This text speaks of the Father, the Son, and those who have received the adopted sonship. The latter are the Church: for it is "the assembly of God", which "God", i.e. the Son, has himself and by himself gathered together. It is of this same Son, again, that it is said, "the God of gods, the Lord spoke and called the earth." Who is this "God"? He of whom it is said: "God will come in a manifest manner, yes, our God will come, and he will not keep silent." It is the Son, who came to mankind in a manifestation of himself, who said, "I have manifested myself to those who did not seek me." And who are these "gods"? Those to whom he says: "I said, 'You are gods; you are all sons of the Most High: Abba, Father"


Against Heresies III, 2:


Therefore, "who shall tell of his generation?" For "he is a man, and yet who shall know him?"

Only he will know him to whom the Father in heaven has revealed that "The Son of Man"

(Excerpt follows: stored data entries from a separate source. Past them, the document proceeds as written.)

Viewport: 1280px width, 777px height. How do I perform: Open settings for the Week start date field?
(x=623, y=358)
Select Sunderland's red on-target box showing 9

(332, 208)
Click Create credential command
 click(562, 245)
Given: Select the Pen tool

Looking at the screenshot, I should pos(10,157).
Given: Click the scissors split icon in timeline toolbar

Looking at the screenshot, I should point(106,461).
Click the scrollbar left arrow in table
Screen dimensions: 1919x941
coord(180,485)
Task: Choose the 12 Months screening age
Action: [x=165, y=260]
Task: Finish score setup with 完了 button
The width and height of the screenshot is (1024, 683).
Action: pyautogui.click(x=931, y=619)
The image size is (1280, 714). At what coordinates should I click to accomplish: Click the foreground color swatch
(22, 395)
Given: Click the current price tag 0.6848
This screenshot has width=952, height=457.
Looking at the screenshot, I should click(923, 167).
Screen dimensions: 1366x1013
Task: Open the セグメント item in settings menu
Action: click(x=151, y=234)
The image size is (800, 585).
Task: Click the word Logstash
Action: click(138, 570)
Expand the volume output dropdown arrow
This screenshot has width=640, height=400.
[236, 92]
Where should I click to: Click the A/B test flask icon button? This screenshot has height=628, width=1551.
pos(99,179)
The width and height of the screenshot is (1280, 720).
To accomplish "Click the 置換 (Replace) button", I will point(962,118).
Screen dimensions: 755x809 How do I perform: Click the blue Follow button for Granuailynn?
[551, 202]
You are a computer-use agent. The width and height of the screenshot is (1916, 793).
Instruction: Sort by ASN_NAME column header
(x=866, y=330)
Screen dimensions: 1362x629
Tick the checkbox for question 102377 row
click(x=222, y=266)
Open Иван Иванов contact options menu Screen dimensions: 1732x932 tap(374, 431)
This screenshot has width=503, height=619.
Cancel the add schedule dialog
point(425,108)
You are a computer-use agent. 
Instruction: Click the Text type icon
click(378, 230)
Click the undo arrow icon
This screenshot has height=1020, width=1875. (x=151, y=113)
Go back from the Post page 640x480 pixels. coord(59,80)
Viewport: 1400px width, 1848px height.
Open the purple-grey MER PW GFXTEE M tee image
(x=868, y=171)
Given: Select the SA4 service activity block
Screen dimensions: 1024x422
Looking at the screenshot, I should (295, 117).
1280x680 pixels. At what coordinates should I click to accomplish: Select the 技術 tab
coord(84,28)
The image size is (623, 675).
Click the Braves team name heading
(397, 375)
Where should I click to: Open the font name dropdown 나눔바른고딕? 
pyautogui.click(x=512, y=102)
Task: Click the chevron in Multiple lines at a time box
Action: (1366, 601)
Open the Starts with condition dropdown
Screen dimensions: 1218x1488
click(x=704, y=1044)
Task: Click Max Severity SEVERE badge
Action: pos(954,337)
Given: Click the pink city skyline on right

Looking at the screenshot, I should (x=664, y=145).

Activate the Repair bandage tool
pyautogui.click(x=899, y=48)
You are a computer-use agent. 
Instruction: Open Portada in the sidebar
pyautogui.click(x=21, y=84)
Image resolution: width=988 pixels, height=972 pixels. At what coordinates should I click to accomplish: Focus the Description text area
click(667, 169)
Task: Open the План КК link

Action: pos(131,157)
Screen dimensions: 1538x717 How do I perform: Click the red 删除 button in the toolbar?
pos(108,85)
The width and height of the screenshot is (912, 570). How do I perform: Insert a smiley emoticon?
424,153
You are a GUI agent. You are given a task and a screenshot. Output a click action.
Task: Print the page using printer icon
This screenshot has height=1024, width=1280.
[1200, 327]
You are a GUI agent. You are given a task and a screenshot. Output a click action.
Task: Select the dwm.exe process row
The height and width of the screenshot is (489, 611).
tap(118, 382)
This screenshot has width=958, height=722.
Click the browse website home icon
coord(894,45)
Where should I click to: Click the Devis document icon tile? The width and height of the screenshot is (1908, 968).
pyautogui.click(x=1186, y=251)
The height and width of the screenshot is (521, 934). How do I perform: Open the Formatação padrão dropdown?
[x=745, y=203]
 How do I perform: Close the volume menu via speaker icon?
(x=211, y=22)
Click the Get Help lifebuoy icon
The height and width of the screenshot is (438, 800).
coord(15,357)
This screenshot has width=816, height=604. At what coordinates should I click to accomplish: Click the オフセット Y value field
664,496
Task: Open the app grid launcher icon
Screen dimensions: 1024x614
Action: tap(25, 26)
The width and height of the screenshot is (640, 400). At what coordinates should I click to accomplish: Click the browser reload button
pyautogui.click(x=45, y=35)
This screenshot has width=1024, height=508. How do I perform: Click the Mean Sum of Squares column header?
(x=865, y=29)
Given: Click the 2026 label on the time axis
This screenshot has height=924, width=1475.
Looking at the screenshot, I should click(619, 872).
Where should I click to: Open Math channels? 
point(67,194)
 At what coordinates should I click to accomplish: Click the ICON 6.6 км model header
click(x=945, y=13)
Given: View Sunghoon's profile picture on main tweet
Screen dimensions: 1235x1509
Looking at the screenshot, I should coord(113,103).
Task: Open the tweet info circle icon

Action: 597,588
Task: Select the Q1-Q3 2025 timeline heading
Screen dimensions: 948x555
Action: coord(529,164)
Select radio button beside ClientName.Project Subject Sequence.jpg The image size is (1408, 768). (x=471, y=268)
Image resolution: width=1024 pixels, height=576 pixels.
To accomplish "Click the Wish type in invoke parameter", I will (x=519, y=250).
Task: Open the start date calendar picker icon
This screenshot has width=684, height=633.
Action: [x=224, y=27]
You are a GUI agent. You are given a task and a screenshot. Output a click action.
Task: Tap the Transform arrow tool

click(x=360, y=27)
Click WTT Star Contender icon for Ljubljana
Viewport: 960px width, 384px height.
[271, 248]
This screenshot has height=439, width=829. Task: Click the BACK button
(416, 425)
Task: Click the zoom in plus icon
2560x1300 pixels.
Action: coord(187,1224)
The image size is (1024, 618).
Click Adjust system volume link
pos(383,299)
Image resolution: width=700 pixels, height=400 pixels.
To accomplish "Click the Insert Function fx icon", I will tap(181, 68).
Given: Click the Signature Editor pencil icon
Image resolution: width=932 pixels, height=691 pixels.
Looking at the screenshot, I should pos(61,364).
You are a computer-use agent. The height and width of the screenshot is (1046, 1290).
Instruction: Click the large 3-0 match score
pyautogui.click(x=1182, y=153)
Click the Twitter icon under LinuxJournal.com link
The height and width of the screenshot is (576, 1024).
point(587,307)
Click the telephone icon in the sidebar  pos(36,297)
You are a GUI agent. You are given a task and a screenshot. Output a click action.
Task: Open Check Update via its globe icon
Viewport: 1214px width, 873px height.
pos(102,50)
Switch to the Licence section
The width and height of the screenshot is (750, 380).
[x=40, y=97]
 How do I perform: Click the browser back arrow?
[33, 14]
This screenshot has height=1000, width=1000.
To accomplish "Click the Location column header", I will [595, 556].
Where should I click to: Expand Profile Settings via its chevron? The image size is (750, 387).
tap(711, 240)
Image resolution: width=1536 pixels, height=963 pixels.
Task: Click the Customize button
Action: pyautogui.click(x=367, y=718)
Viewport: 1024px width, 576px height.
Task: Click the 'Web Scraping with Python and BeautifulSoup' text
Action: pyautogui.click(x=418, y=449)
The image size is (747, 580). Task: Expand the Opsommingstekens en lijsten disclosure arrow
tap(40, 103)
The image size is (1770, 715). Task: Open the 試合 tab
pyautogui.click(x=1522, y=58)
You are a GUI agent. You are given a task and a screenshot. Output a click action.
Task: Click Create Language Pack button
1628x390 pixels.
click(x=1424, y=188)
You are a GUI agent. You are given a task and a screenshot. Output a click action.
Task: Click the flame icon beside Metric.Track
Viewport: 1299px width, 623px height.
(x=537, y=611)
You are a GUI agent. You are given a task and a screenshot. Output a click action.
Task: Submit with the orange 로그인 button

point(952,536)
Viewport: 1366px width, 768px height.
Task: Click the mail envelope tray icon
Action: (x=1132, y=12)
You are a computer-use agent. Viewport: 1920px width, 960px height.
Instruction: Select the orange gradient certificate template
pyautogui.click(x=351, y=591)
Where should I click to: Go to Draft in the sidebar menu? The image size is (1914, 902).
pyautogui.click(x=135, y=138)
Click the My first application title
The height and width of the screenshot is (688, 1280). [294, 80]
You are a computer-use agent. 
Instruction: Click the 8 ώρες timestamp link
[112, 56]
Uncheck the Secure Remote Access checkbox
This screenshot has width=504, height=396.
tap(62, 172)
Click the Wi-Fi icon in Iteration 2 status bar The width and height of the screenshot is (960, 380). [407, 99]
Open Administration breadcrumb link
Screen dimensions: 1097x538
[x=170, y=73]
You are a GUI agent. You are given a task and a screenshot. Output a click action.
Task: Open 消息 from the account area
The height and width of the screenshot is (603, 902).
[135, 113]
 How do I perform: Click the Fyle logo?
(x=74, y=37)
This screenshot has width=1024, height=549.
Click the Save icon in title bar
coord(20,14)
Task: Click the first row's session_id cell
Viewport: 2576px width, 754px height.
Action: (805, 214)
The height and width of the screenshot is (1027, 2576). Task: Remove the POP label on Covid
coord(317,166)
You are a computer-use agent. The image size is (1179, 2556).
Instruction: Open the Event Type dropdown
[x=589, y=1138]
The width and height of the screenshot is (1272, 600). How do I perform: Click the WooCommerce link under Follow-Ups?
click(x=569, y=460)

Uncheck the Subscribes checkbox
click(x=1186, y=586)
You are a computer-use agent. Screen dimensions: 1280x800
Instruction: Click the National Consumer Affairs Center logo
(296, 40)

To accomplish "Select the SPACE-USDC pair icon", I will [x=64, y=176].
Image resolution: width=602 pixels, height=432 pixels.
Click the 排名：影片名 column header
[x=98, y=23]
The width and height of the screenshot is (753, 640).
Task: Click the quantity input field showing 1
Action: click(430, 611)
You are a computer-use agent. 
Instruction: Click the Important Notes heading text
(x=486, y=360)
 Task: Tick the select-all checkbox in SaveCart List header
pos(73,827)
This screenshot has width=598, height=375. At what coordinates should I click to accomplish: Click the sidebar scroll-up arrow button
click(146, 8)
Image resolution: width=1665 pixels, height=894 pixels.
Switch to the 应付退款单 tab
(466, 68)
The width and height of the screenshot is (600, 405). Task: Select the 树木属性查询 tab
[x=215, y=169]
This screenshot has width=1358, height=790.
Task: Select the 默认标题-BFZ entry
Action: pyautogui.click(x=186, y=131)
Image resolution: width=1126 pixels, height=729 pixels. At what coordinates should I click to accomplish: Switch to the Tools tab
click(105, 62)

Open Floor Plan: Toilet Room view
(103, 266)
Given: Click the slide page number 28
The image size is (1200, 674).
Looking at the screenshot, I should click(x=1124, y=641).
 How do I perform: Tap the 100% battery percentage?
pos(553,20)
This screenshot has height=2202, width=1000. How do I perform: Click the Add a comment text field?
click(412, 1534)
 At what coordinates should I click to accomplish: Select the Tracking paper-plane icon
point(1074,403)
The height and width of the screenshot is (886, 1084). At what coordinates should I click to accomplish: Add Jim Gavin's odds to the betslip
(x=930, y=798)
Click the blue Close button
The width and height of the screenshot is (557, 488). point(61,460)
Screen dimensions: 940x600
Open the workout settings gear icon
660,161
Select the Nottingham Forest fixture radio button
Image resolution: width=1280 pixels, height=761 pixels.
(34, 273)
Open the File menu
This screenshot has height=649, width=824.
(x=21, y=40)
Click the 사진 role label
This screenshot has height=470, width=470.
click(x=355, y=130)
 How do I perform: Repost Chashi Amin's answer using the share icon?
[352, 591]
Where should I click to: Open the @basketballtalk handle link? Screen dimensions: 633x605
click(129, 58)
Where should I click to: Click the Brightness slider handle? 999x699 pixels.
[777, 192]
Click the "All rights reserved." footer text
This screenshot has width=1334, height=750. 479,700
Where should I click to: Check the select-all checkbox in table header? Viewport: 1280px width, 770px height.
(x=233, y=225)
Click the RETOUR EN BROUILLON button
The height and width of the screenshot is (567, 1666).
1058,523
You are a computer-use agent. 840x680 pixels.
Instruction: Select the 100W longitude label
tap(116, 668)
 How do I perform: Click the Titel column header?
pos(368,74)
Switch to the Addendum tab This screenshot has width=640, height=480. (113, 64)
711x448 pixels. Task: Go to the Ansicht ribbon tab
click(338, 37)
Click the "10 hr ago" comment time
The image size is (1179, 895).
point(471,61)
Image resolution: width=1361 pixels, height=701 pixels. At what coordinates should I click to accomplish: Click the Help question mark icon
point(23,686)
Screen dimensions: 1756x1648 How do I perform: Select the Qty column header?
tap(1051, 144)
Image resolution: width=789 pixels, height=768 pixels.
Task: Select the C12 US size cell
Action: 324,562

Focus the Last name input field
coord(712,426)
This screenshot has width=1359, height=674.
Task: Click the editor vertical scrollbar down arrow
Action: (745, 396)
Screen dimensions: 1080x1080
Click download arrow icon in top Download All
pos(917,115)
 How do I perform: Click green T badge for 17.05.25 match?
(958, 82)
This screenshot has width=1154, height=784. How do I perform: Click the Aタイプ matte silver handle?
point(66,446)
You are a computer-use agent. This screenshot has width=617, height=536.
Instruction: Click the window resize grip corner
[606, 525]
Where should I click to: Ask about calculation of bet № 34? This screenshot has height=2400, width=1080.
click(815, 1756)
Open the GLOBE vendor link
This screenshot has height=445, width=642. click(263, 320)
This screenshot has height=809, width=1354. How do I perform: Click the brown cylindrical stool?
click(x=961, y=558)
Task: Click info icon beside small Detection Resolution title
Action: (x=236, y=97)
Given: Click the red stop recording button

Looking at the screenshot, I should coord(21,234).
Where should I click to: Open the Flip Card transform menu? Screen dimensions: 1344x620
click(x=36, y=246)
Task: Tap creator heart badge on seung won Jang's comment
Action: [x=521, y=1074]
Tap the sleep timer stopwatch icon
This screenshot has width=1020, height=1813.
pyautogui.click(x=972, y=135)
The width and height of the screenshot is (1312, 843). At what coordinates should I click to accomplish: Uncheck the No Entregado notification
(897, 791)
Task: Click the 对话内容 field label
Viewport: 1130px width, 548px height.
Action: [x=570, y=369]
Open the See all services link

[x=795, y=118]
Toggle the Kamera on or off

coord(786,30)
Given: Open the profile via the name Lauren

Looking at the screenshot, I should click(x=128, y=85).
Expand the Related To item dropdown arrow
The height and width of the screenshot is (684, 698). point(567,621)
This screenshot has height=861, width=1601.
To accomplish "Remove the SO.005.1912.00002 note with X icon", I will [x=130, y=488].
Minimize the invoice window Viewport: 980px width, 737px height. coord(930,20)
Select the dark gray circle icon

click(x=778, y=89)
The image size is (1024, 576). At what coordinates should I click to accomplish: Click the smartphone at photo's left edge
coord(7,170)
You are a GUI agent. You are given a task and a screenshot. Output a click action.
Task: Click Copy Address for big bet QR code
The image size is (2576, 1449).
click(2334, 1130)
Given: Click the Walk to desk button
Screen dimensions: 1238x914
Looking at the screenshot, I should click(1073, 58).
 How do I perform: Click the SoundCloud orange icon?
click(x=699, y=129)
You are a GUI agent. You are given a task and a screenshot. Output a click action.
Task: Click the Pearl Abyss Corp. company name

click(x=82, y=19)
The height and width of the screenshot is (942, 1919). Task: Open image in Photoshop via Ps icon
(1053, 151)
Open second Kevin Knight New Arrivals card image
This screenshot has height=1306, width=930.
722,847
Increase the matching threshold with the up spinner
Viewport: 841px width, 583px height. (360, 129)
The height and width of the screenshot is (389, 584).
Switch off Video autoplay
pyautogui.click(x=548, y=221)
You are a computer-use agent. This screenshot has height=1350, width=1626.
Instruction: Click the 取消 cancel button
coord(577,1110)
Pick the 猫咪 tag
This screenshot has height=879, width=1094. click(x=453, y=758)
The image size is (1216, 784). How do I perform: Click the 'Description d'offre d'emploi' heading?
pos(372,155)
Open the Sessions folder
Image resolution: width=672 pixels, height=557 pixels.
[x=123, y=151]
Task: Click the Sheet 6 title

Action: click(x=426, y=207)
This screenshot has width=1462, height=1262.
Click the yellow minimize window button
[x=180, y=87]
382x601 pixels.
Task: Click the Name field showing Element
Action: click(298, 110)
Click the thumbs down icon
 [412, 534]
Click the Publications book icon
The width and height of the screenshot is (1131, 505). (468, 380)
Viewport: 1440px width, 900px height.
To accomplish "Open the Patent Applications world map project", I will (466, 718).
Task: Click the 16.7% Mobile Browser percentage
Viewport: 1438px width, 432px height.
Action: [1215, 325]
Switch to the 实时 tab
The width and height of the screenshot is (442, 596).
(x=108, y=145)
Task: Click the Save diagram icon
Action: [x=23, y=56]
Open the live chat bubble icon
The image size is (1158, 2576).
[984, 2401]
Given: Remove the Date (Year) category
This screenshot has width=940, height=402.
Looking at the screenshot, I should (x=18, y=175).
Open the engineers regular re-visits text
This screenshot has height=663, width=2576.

who "was not born of the will of the flesh nor of the will of Man" is "Christ, the Son of the

living God" Matthew 16:16


That not one among the sons of Adam is called God or Lord in the absolute sense of these

terms, we have shown by the Scriptures; But that Christ, to the exclusion of all men of all

times, is proclaimed God, Lord, eternal King, only begotten Son, and Word incarnate, by all

the prophets, the apostles, and the Spirit Himself, is a testimony to all who have attained even a small portion of the truth. This testimony would not be given by the scriptures if he were only a man like all the others. But because he alone among all received the glorious

generation from the Father Most High, and because he also accomplished the glorious birth

from the Virgin, the Scriptures give this twofold testimony about him: On the one hand, he is

Man without beauty, subject to suffering, sitting on the foal of an ass, drunk with vinegar and

gall, despised by the people, descending even to death; on the other hand, he is Holy Lord,

admirable counselor, dazzling with beauty, strong God, coming on the clouds as universal

Judge.


Against Heresies IV, 1:


Again: "I will worship the Lord my God, because he is the living God" Thus the God whom the prophets worshipped, the living God, is the God of the living, as well as his Word, who spoke to Moses, who also confounded the Sadducees and granted the resurrection, demonstrating from the Law to these blind people two things, the resurrection and God. For if He is not God of the dead, but of the living, and if He Himself is called the God of the fathers who have fallen asleep, then without doubt they are alive to God and have not perished, "since they are the Sons of the Resurrection." Now the Resurrection is our Lord in person, as He Himself says, "I am the resurrection and the Life." John 11:25


And the fathers are his sons, for it was said by the prophet, "Instead of being fathers, they have become your sons. Christ Himself, then, is indeed with the Father, the God of the living who spoke to Moses and manifested Himself to the fathers.


Apostolic Preaching, II:


47a. Therefore the Father is Lord, and the Son is Lord. And the Father is God, and the Son is God, for that which is born of God is God. So if we look at the being of God, his power and his nature, we recognize that there is only one God. But if we look at the work that God does for our salvation, there is the Father and the Son. For the Father of all things being invisible and unreachable, it is through the Son that those who are to approach God come to the Father. John 14:6


"Thy throne, O God, is from everlasting."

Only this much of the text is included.